简体   繁体   中英

How to read CSV data to pointers of struct vector in C++?

I want to read a csv data to vector of struct in cpp, This is what I wrote, I want to store the iris dataset in pointer of struct vector csv std::vector<Csv> *csv = new std::vector<Csv>;

#include <vector>
#include <iostream>
#include <fstream>
#include <string>
#include <sstream>

struct Csv{
    float a;
    float b;
    float c;
    float d;
    std::string e;
};

int main(){
    std::string colname;
    
    // Iris csv dataset downloaded from
    // https://gist.github.com/curran/a08a1080b88344b0c8a7
    std::ifstream *myFile = new std::ifstream("iris.csv");
    

    std::vector<Csv> *csv = new std::vector<Csv>;
    
    std::string line;
    
    // Read the column names
    if(myFile->good())
    {
        // Extract the first line in the file
        std::getline(*myFile, line);

        // Create a stringstream from line
        std::stringstream ss(line);

        // Extract each column name
        while(std::getline(ss, colname, ',')){
            
            std::cout<<colname<<std::endl;
            }
    }
    

   // Read data, line by line
    while(std::getline(*myFile, line))
    {
        // Create a stringstream of the current line
        std::stringstream ss(line);

        
    }
        
    return 0;
}

I dont know how to implement this part of the code which outputs line with both float and string.

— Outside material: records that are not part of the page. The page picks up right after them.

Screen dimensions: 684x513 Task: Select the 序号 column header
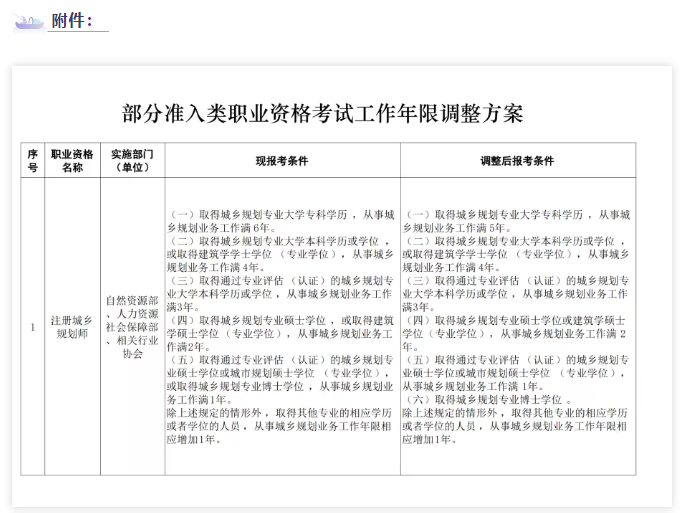click(x=32, y=161)
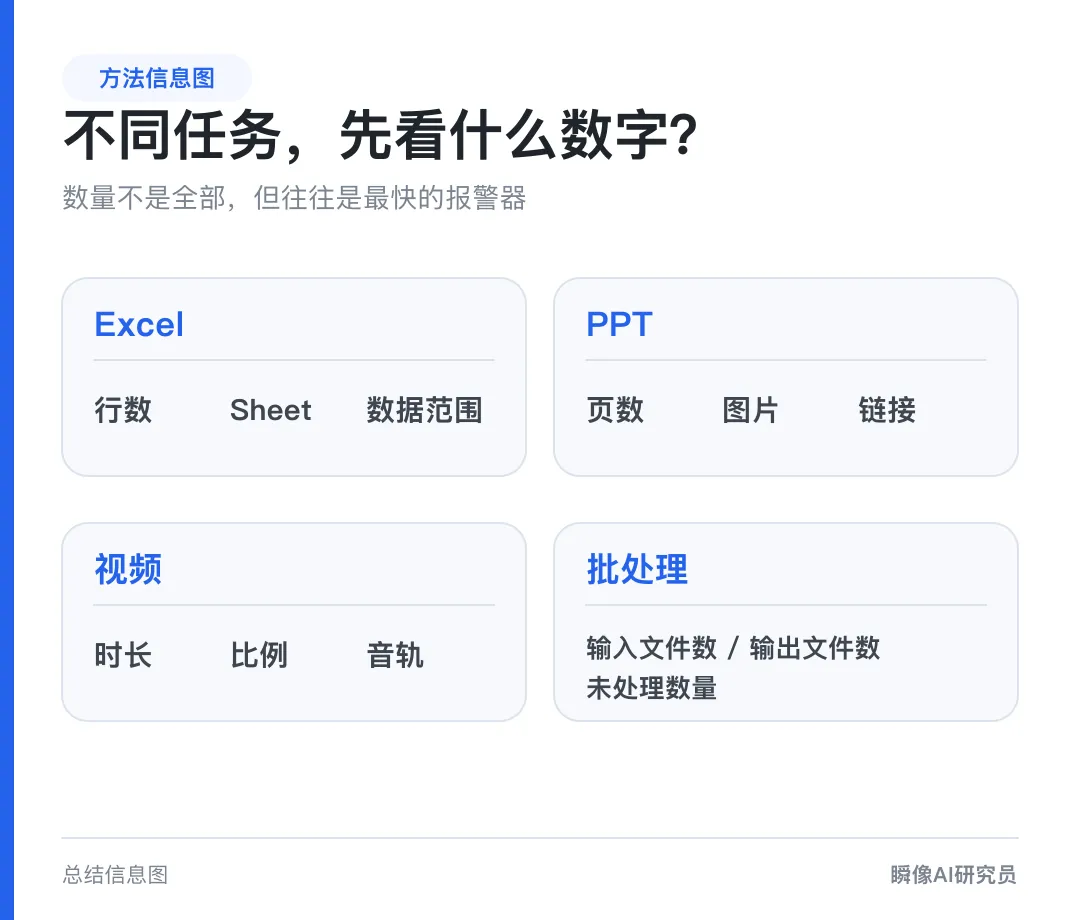Click the 方法信息图 tag pill
Image resolution: width=1080 pixels, height=920 pixels.
[157, 78]
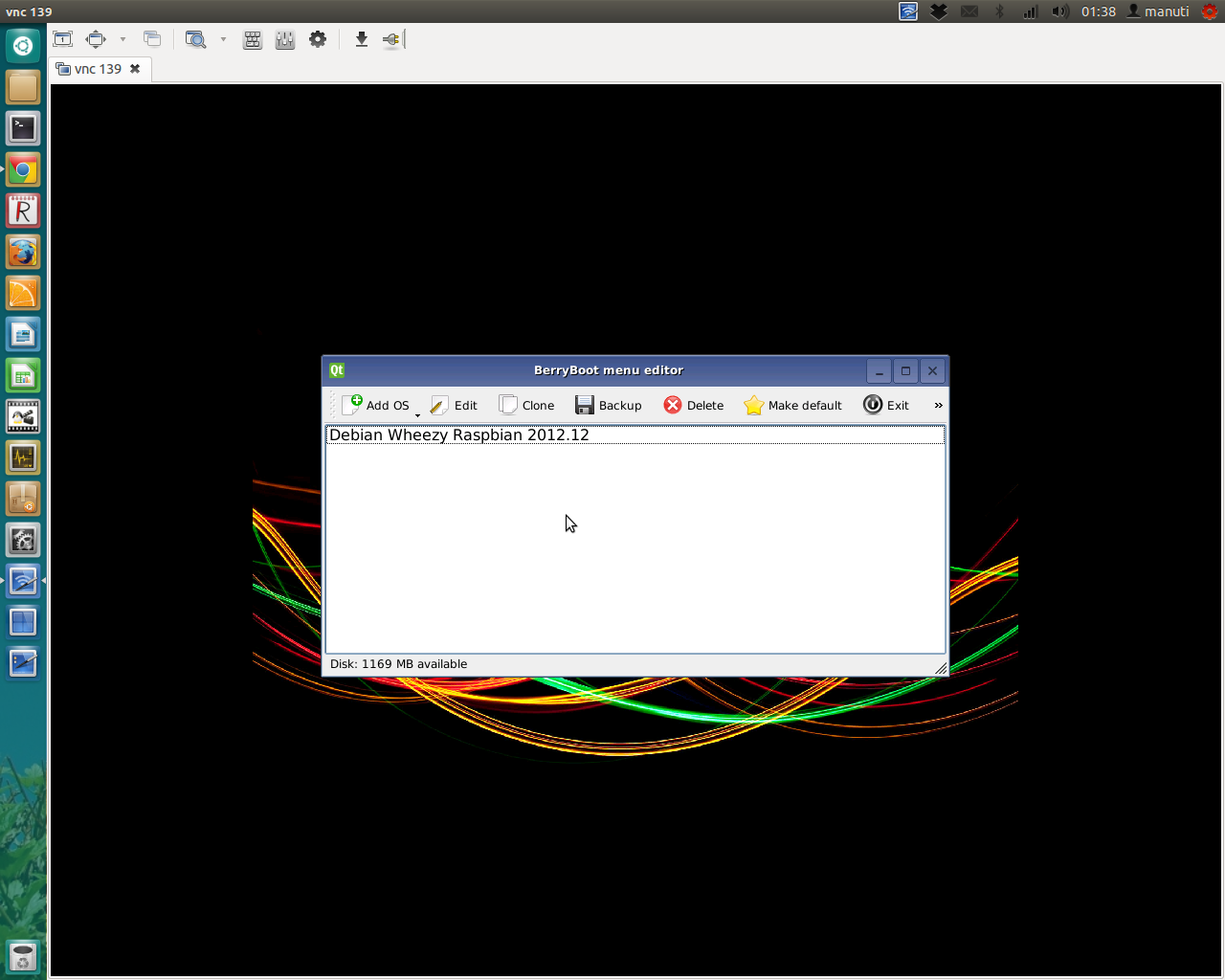Close the vnc 139 tab
The image size is (1225, 980).
[x=135, y=69]
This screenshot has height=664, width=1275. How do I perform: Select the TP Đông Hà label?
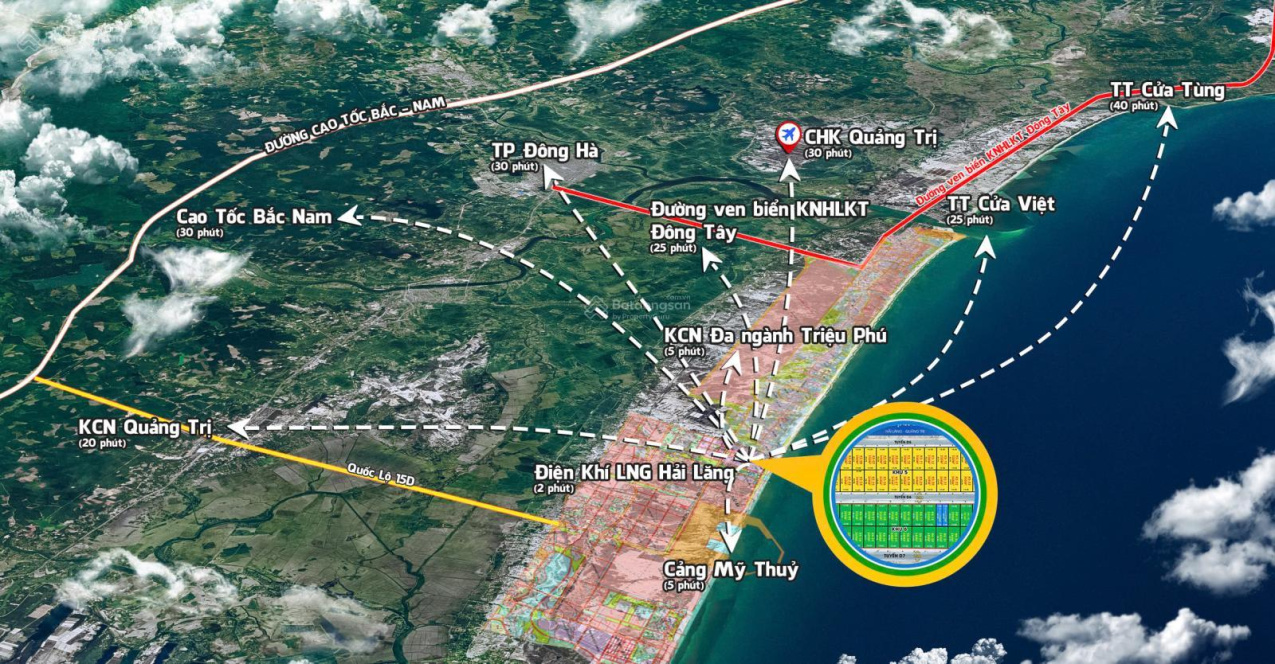(545, 151)
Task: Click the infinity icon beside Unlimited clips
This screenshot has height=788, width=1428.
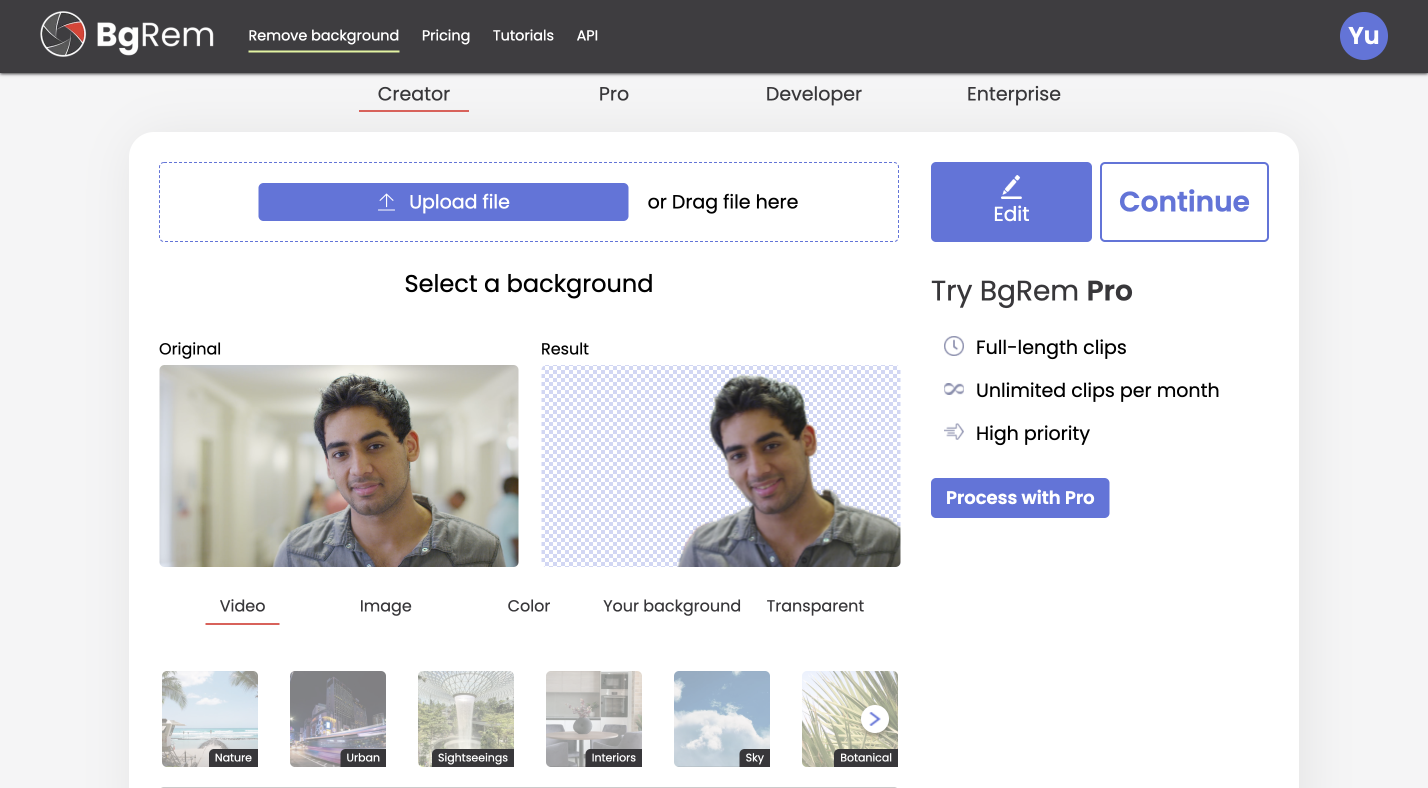Action: point(953,389)
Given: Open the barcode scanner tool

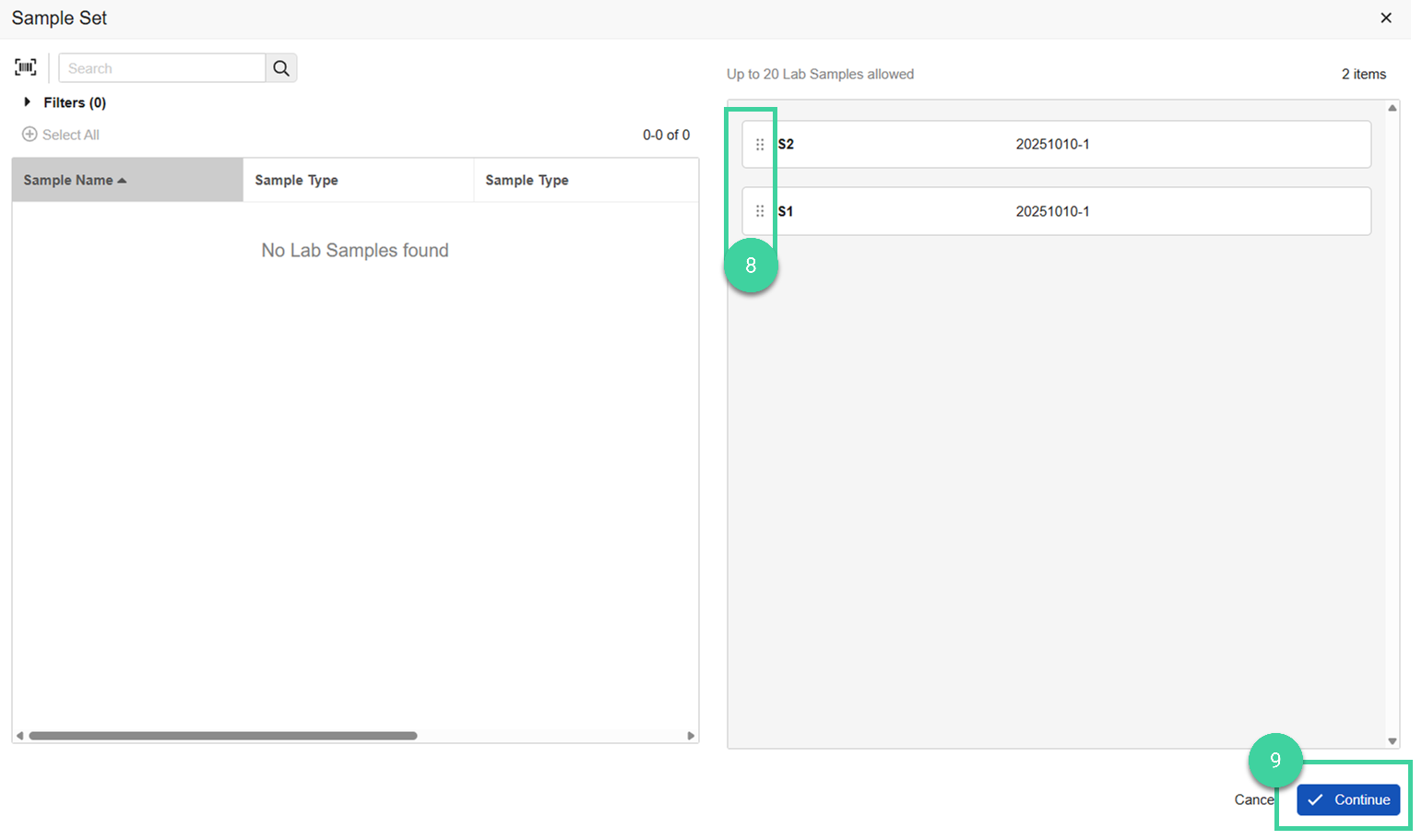Looking at the screenshot, I should (25, 66).
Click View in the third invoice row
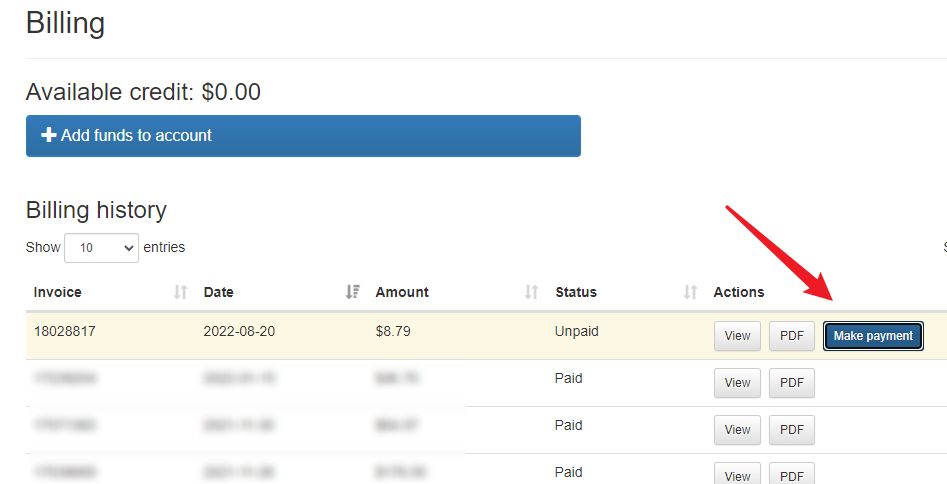The image size is (947, 484). click(737, 430)
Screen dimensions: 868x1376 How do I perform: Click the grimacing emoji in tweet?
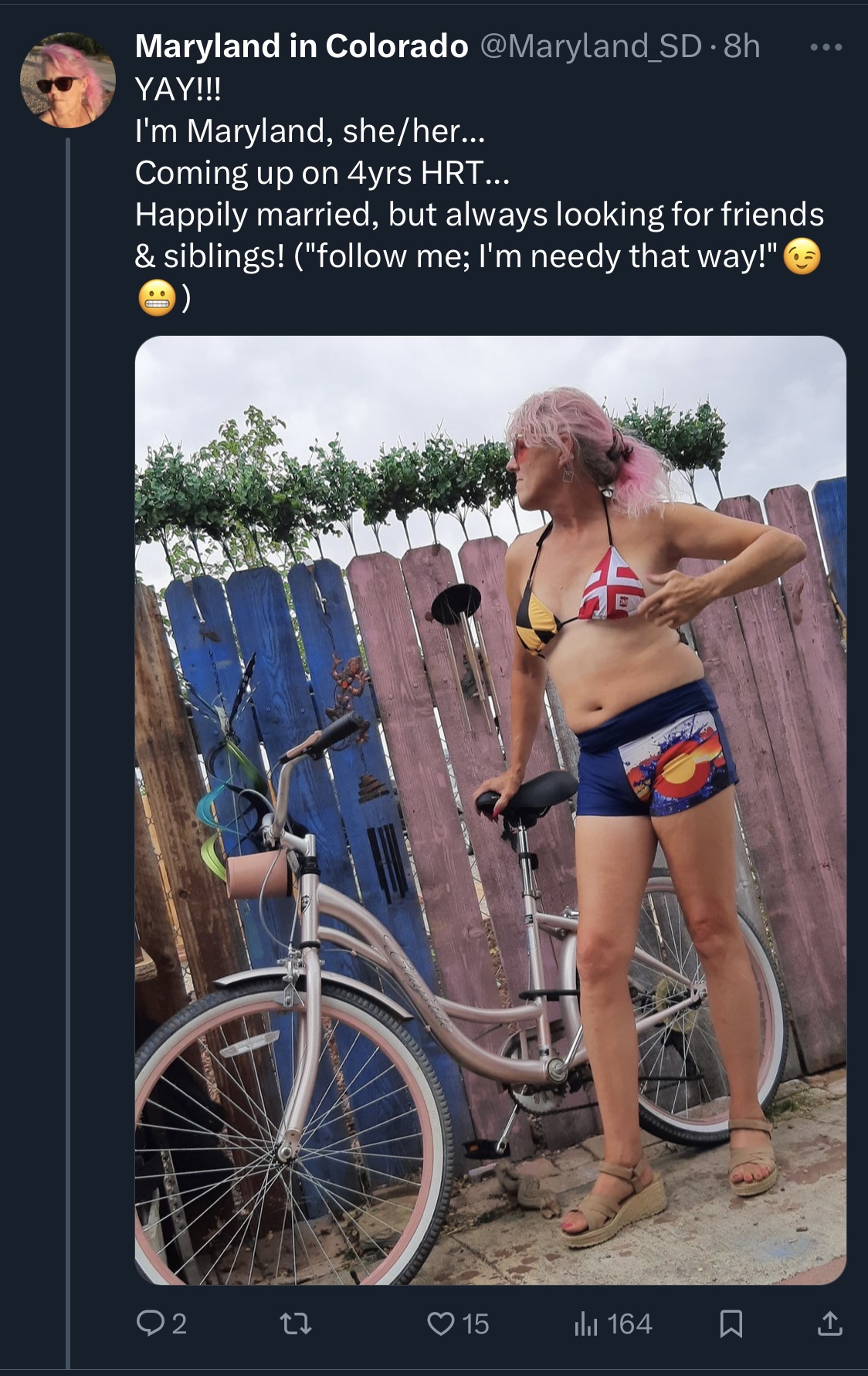pos(154,299)
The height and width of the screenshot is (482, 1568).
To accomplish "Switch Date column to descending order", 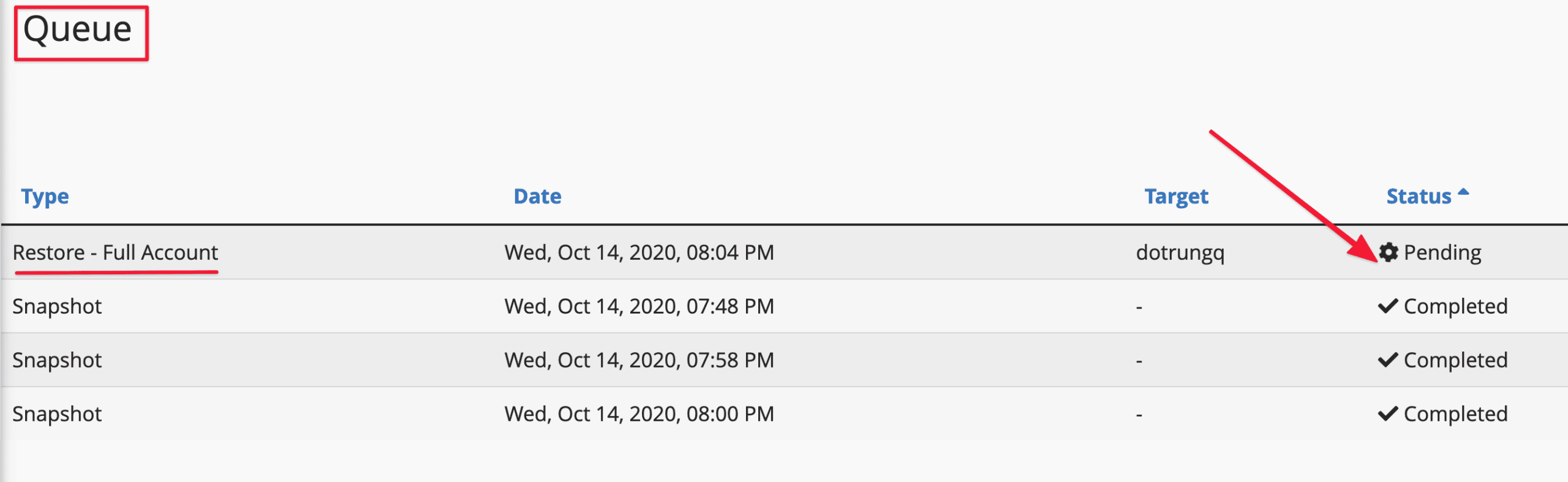I will (x=538, y=197).
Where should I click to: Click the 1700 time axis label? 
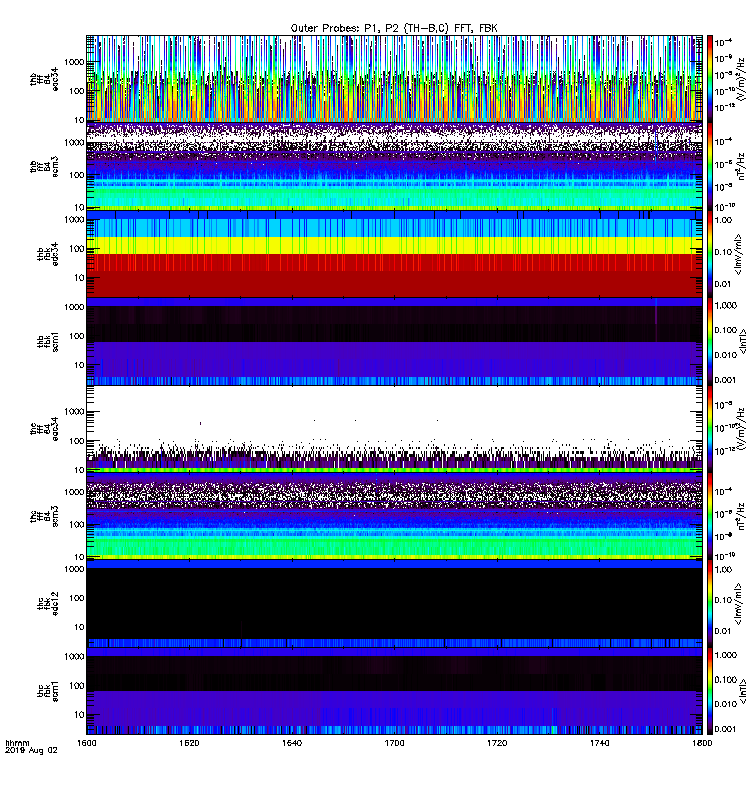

   // Read data, line by line
    while(std::getline(*myFile, line))
    {
        // Create a stringstream of the current line
        std::stringstream ss(line);

        
    }

Evolution

We start with you program and complete it with your current programm style. Then we analyze your code and refactor it to a more C++ style solution. In the end we show a modern C++ solution using more OO methods.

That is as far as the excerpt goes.